Ratchet Code: A Code Generation Method That Exploits Sycophancy Bias
Turn this discovery into a system and you get ratchet code.
┌────────────────────────────────────────────┐
│ LLM: Generate code (probabilistic, │
│ sycophantic) │
│ ↓ │
│ Validator: Deterministic verification │
│ ↓ │
│ Errors? → Feed errors + examples to LLM │
│ ↓ │
│ LLM: "Yes, I'll fix it" (sycophancy = │
│ acceptance) │
│ ↓ │
│ Validator: Verify again │
│ ↓ │
│ Pass? → Ratchet locks. Move to next file. │
└────────────────────────────────────────────┘
Sycophancy bias becomes the force that closes the loop. The loop converges because the LLM does not push back with “No, I’m correct” but complies with “Yes, I’ll fix it.”
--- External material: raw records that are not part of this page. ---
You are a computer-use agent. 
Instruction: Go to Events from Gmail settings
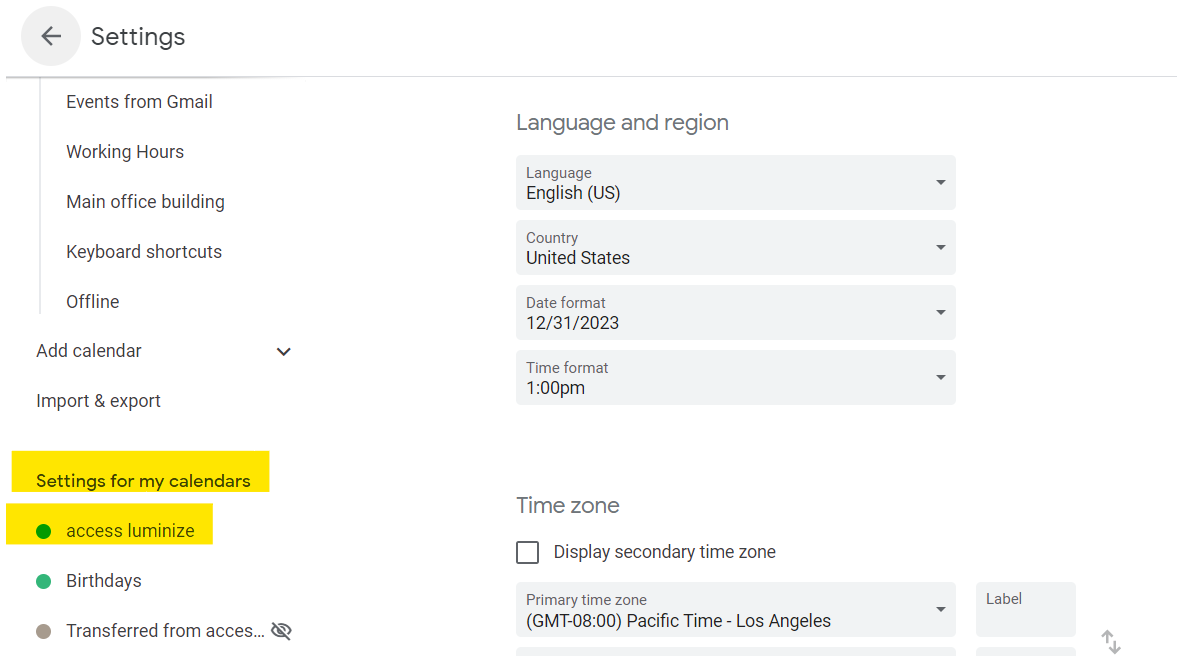(139, 102)
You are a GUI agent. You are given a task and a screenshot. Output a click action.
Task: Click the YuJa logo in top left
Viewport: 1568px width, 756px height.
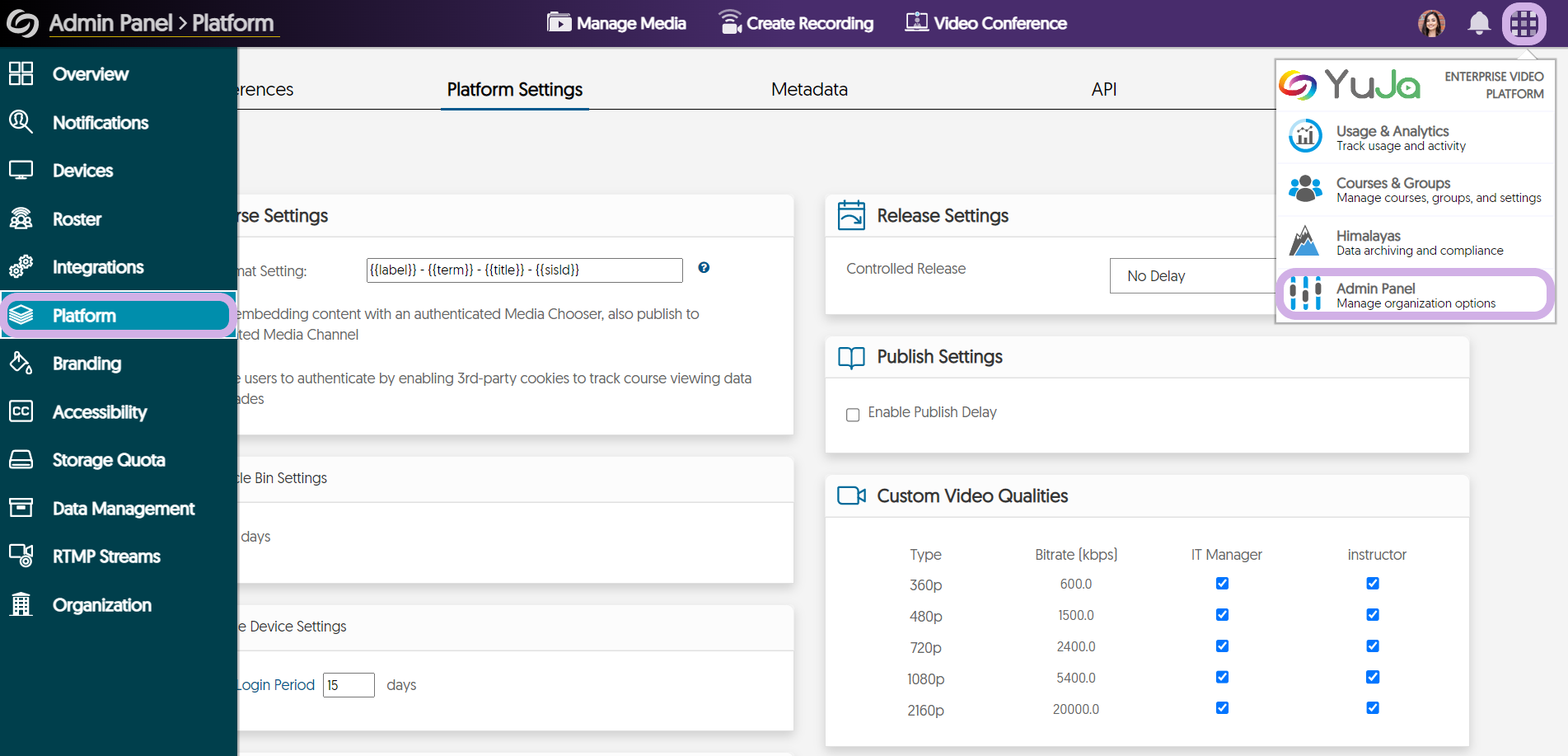point(22,23)
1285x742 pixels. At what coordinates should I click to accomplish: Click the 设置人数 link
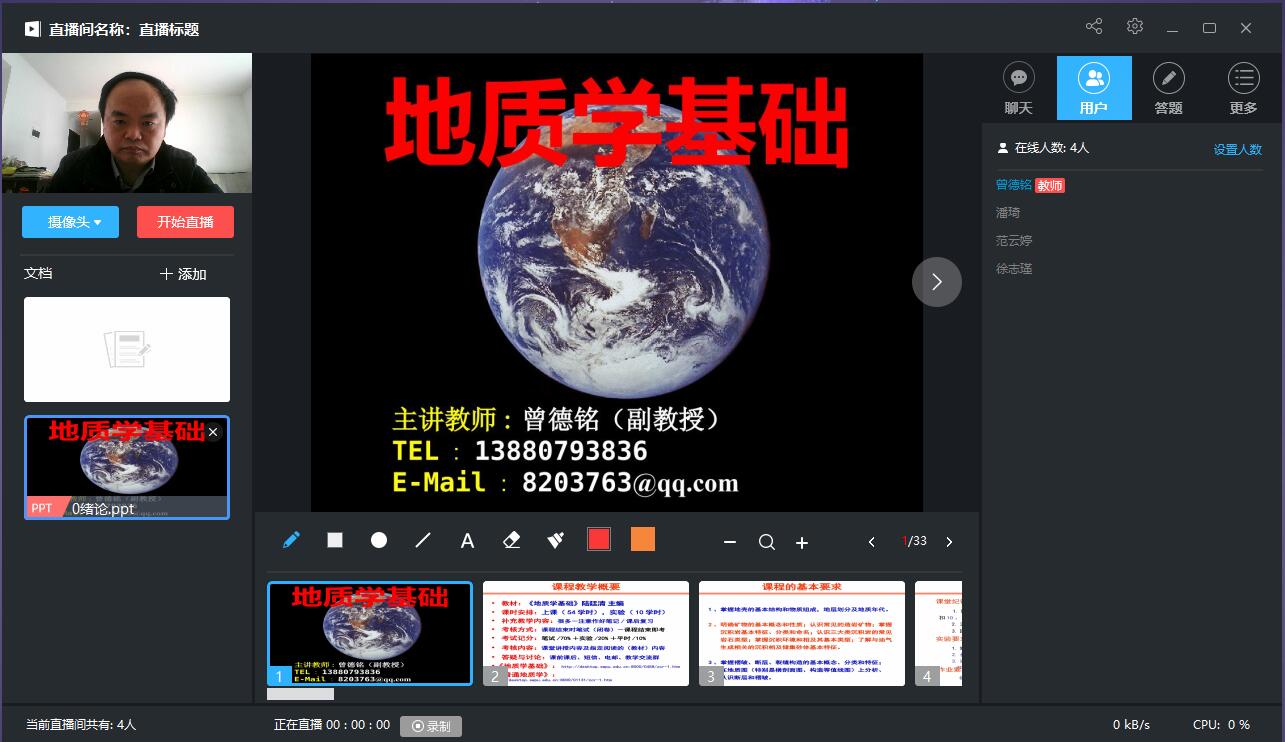pyautogui.click(x=1237, y=149)
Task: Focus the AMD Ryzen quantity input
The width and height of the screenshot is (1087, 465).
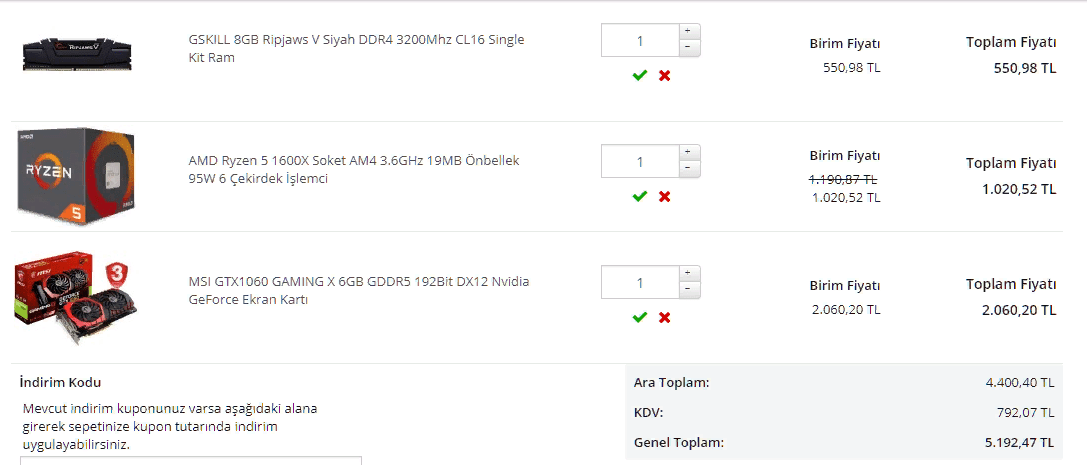Action: 640,161
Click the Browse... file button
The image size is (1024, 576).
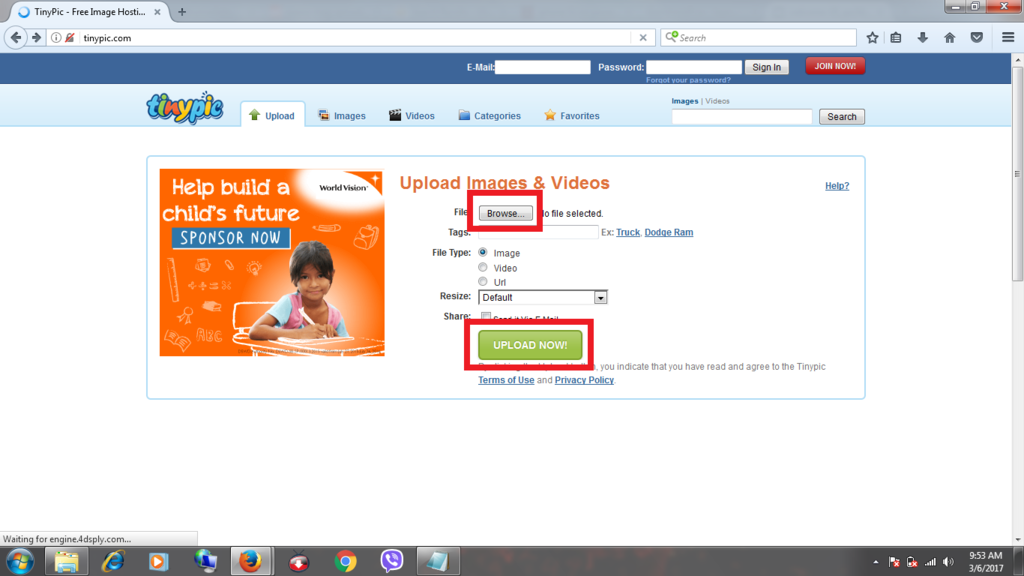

Three Conditions for Convergence
Feedback must be deterministic fact. Not “this looks a bit odd” but “line 41: field name mismatch, expected ‘user_id’, got ‘userId’”. Feedback that leaves no room for sycophancy.
Examples must be in the context. Feedback alone is not enough. The model needs examples showing “this is what the code should look like” to orient itself. It is a matter of context, not intelligence.
Once verification passes, it cannot be reversed. The ratchet’s tooth. A file that has passed is locked, and the process moves on to the next one. It is not the agent declaring “I’m done” – it is the validator ruling “this file passes.”
Why Frontier Models Are Unnecessary
In this architecture, the model’s role is not creative judgment but instruction execution.
95% of a SaaS backend is CRUD + authentication + authorization + state machines. Novel algorithms are rarely needed. If the SSOT specification already defines “what to build,” the model just fills in the blanks.
Measured costs:
| Model | Environment | 1 Login endpoint | Estimated for 200 endpoints |
|---|---|---|---|
| Gemma4 4.5B | Local (16GB VRAM) | Free, ~1s | Free, ~3min |
| Gemini 2.5 Flash | API (free tier) | Free, ~10s | Free, ~30min |
| Grok 4.3 | API ($1.25/M) | ~$0.05 | ~$10 |
A local 4.5B model can generate a 200-endpoint backend in 3 minutes at $0. No frontier model needed. A small model that is good at being sycophantic is enough.
Sycophancy Bias Is Not a Bug
The AI industry tries to fix sycophancy bias. We exploit it.
| Perspective | Role of Sycophancy Bias |
|---|---|
| Chat interface | Flaw – agrees with incorrect information |
| LLM-as-Judge | Fatal – 36% false passes |
| Ratchet code | Asset – guarantees feedback acceptance rate |
The difference is the nature of the feedback. Give opinions and sycophancy becomes poison; give facts and sycophancy becomes medicine.
Deterministic validator + sycophantic LLM = a code generation loop with guaranteed convergence.
Don’t change the model. Change the feedback.
Reins: Harness with Reins
These three conditions — deterministic feedback, example context, and ratchet locking — combined into a single control system is what we call Reins.
What passes for a “harness” today is a fence. It keeps the agent from going outside, but guarantees nothing about reaching the destination. Reins are the bridle. They set the direction, correct with facts, and lock on pass. A harness without reins is just a fence.